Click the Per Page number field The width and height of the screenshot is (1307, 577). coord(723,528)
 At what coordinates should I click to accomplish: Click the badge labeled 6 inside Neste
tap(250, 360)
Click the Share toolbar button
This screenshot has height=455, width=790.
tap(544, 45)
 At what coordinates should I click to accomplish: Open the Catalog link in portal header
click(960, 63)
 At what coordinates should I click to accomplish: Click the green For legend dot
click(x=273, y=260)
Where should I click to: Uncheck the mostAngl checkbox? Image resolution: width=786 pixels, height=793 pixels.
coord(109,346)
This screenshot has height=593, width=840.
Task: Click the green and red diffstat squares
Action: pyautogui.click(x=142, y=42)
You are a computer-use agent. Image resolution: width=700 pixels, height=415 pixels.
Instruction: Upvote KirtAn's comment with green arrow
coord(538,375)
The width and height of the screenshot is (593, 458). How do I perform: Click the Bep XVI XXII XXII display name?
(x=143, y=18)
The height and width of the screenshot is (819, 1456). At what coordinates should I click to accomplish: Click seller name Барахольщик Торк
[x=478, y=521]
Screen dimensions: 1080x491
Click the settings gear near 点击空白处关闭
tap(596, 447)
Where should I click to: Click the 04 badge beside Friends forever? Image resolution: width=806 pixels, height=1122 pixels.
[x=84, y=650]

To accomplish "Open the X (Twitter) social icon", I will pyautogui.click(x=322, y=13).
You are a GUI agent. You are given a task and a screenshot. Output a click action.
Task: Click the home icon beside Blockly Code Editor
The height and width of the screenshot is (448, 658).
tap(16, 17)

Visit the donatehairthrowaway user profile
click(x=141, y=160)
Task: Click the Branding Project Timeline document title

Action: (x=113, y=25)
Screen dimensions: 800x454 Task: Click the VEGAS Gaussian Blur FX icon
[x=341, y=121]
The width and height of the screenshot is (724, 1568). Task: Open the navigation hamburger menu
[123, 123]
***
INSTRUCTIONS FOR THE TASK
Please set out the records above as a JSON list of strings, with one string for each line and blank lines left out.

PROBLEM SOLUTION
[
  "Click the Per Page number field The width and height of the screenshot is (1307, 577). coord(723,528)",
  " At what coordinates should I click to accomplish: Click the badge labeled 6 inside Neste",
  "tap(250, 360)",
  "Click the Share toolbar button",
  "This screenshot has height=455, width=790.",
  "tap(544, 45)",
  " At what coordinates should I click to accomplish: Open the Catalog link in portal header",
  "click(960, 63)",
  " At what coordinates should I click to accomplish: Click the green For legend dot",
  "click(x=273, y=260)",
  "Where should I click to: Uncheck the mostAngl checkbox? Image resolution: width=786 pixels, height=793 pixels.",
  "coord(109,346)",
  "This screenshot has height=593, width=840.",
  "Task: Click the green and red diffstat squares",
  "Action: pyautogui.click(x=142, y=42)",
  "You are a computer-use agent. Image resolution: width=700 pixels, height=415 pixels.",
  "Instruction: Upvote KirtAn's comment with green arrow",
  "coord(538,375)",
  "The width and height of the screenshot is (593, 458). How do I perform: Click the Bep XVI XXII XXII display name?",
  "(x=143, y=18)",
  "The height and width of the screenshot is (819, 1456). At what coordinates should I click to accomplish: Click seller name Барахольщик Торк",
  "[x=478, y=521]",
  "Screen dimensions: 1080x491",
  "Click the settings gear near 点击空白处关闭",
  "tap(596, 447)",
  "Where should I click to: Click the 04 badge beside Friends forever? Image resolution: width=806 pixels, height=1122 pixels.",
  "[x=84, y=650]",
  "To accomplish \"Open the X (Twitter) social icon\", I will pyautogui.click(x=322, y=13).",
  "You are a GUI agent. You are given a task and a screenshot. Output a click action.",
  "Task: Click the home icon beside Blockly Code Editor",
  "The height and width of the screenshot is (448, 658).",
  "tap(16, 17)",
  "Visit the donatehairthrowaway user profile",
  "click(x=141, y=160)",
  "Task: Click the Branding Project Timeline document title",
  "Action: (x=113, y=25)",
  "Screen dimensions: 800x454 Task: Click the VEGAS Gaussian Blur FX icon",
  "[x=341, y=121]",
  "The width and height of the screenshot is (724, 1568). Task: Open the navigation hamburger menu",
  "[123, 123]"
]